» Short task 1: Could you copy the passage on the 2010 Belgrade Pride word for word, starting at "It is the first" and ending at "figures in Serbia?"?

» Document:
Drawing borders within borders
Belgrade, October 2010. A thousand demonstrators are celebrating Pride behind a wall of five thousand heavily equipped police officers. On the other side, more than six thousand counter-demonstrators are attacking the police. Some with insults and invocations of hell's gates and banners saying homosexuality is equal to paedophilia, others with rocks, sticks and Molotov cocktails. To calls urging "death to homosexuals", more than one hundred people are hurt, most of them police officers. Nearly as many are arrested.
It is the first time since 2001 that a Pride demonstration has been held in Belgrade. Activists have tried since then, but the government has refused, citing safety problems.
The previous year, Pride was cancelled last minute, after rightwing extremist and nationalist groups such as the infamous youth organization Obraz published death threats. These targeted, among others, Boban Stojanovic, a peace and LGBT activist, one of few openly gay public figures in Serbia?

Saved dataset items:

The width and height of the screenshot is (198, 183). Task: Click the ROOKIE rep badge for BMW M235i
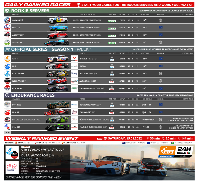[112, 21]
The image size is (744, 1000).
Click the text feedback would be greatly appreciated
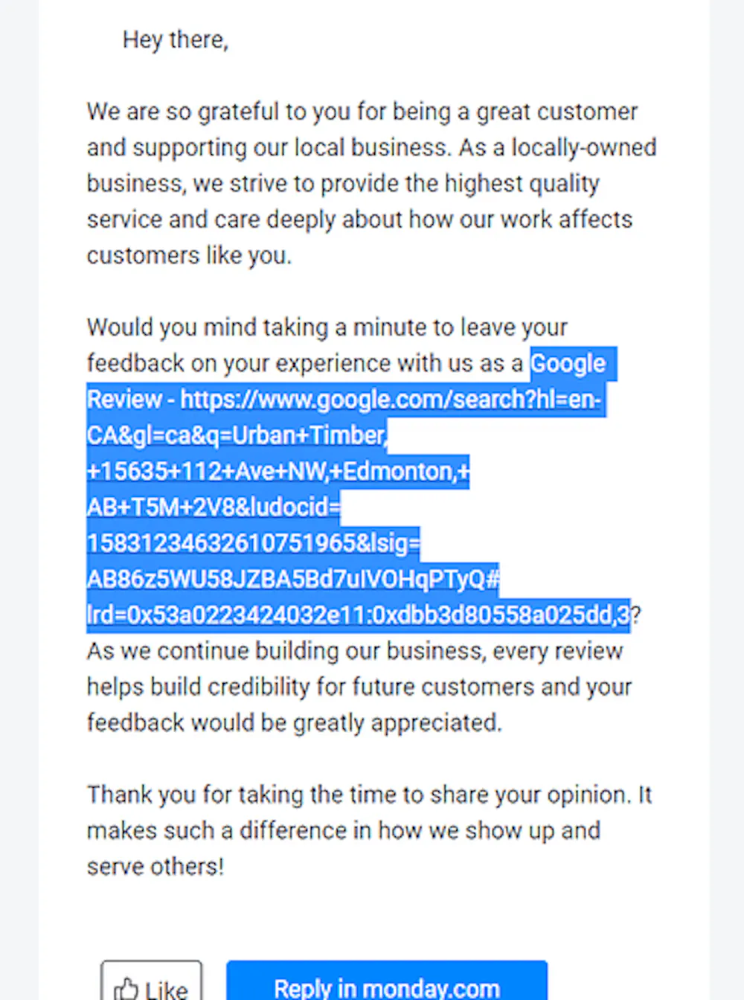tap(294, 723)
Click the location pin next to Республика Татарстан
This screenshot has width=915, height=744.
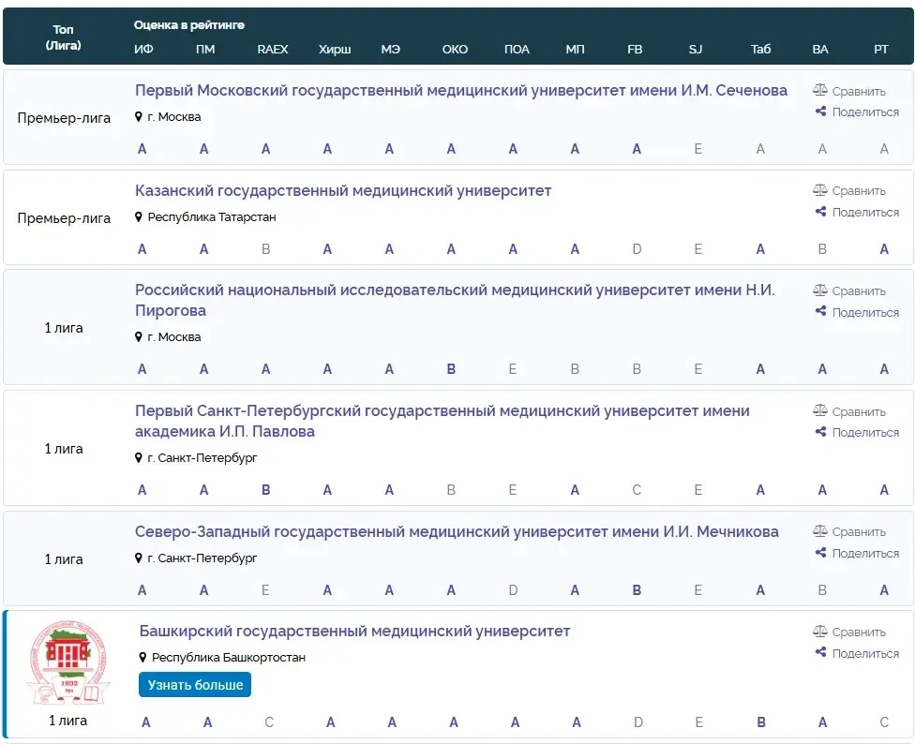(x=140, y=217)
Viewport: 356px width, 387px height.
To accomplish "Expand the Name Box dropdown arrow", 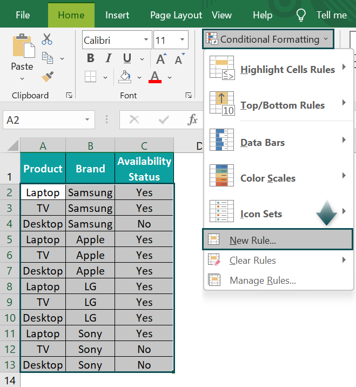I will [87, 119].

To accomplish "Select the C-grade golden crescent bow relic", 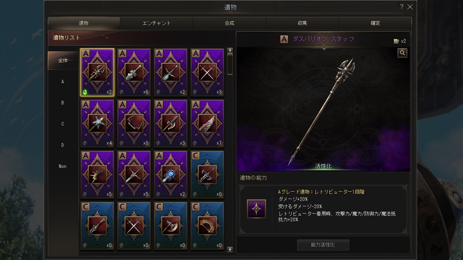I will 207,226.
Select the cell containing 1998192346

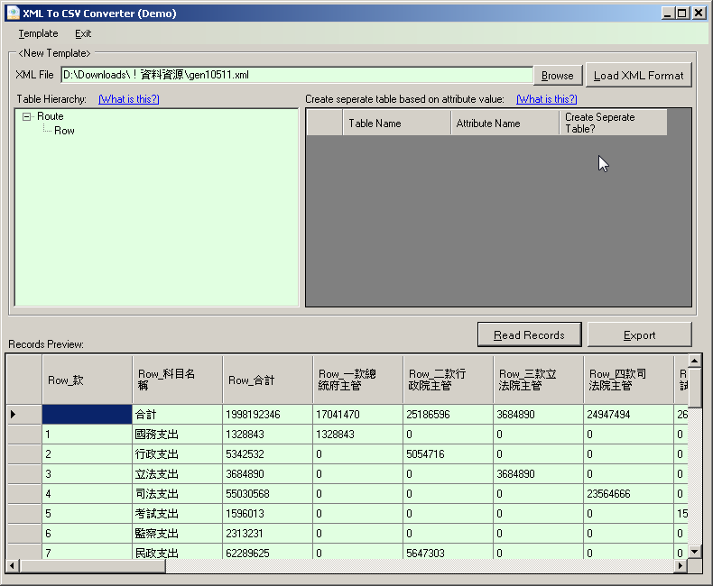click(x=267, y=414)
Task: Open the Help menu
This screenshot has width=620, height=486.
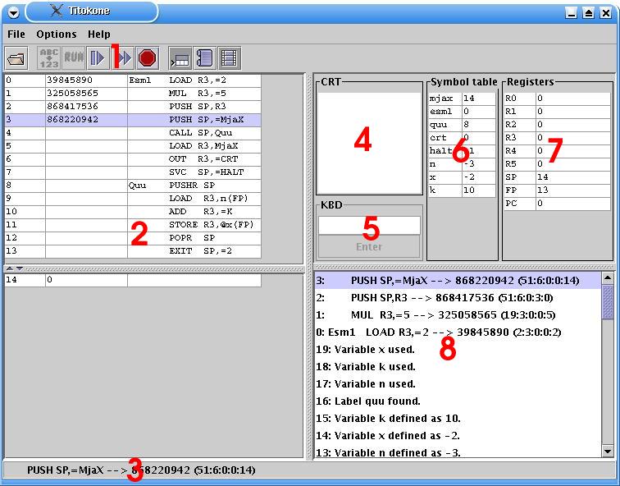Action: tap(99, 34)
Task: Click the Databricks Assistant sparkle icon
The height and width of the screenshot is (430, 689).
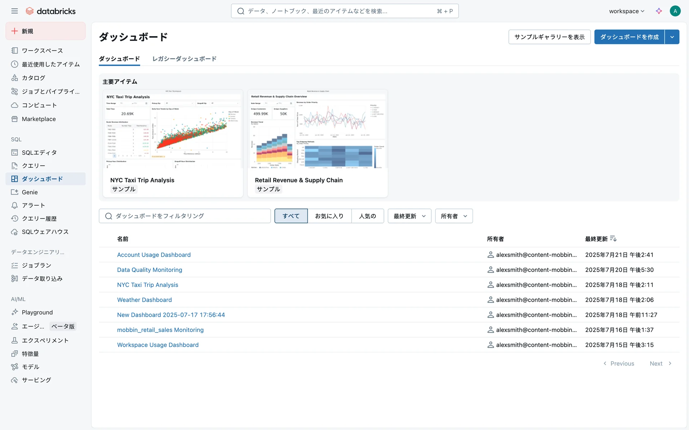Action: [x=659, y=11]
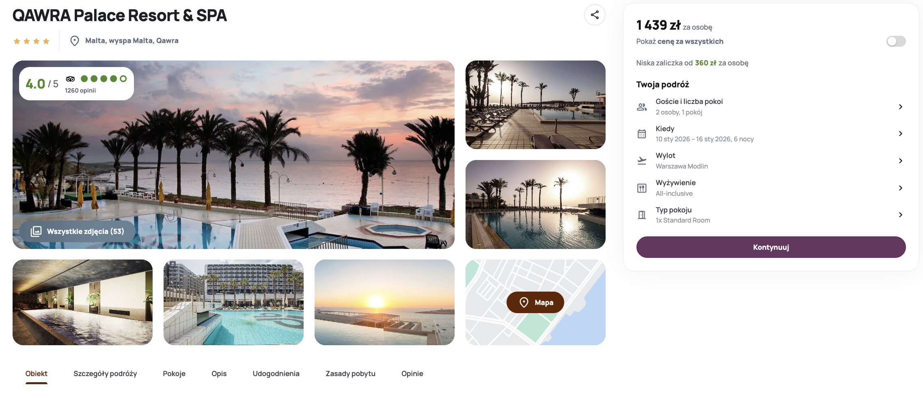Click the meal plan cutlery icon
The width and height of the screenshot is (923, 398).
click(642, 188)
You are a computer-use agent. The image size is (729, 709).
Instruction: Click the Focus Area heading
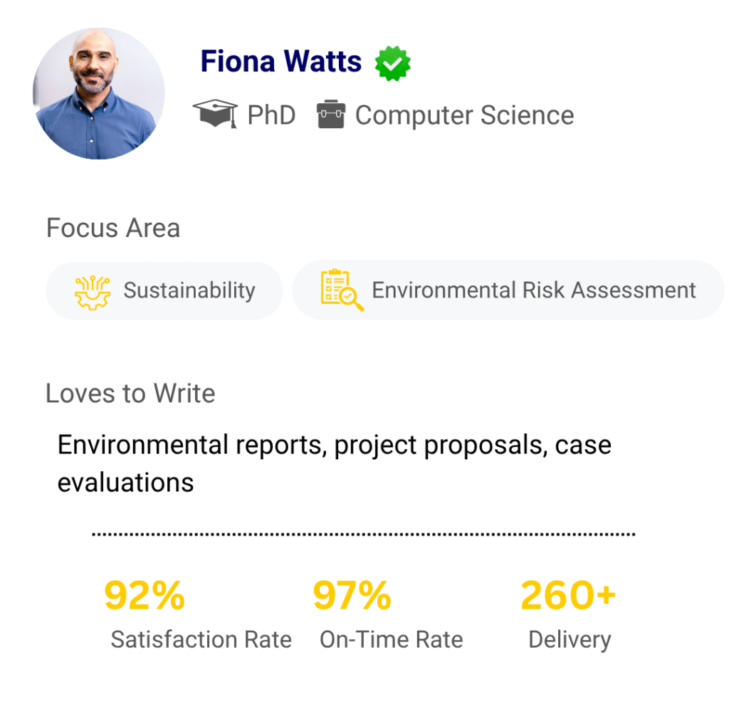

» Short task 2: Can you render the records as a JSON list of strings, one string per line, starting at the line that contains "Select the cell containing 1998192346" and ending at the line that contains "Action: tap(99, 34)", with both of those lines included? Skip blank lines and leave the pictures out.

» Worked answer 1:
It is the first time since 2001 that a Pride demonstration has been held in Belgrade. Activists have tried since then, but the government has refused, citing safety problems.
The previous year, Pride was cancelled last minute, after rightwing extremist and nationalist groups such as the infamous youth organization Obraz published death threats. These targeted, among others, Boban Stojanovic, a peace and LGBT activist, one of few openly gay public figures in Serbia?

» Worked answer 2:
[
  "Select the cell containing 1998192346",
  "click(x=267, y=414)",
  "Task: Open the Help menu",
  "This screenshot has width=620, height=486.",
  "Action: tap(99, 34)"
]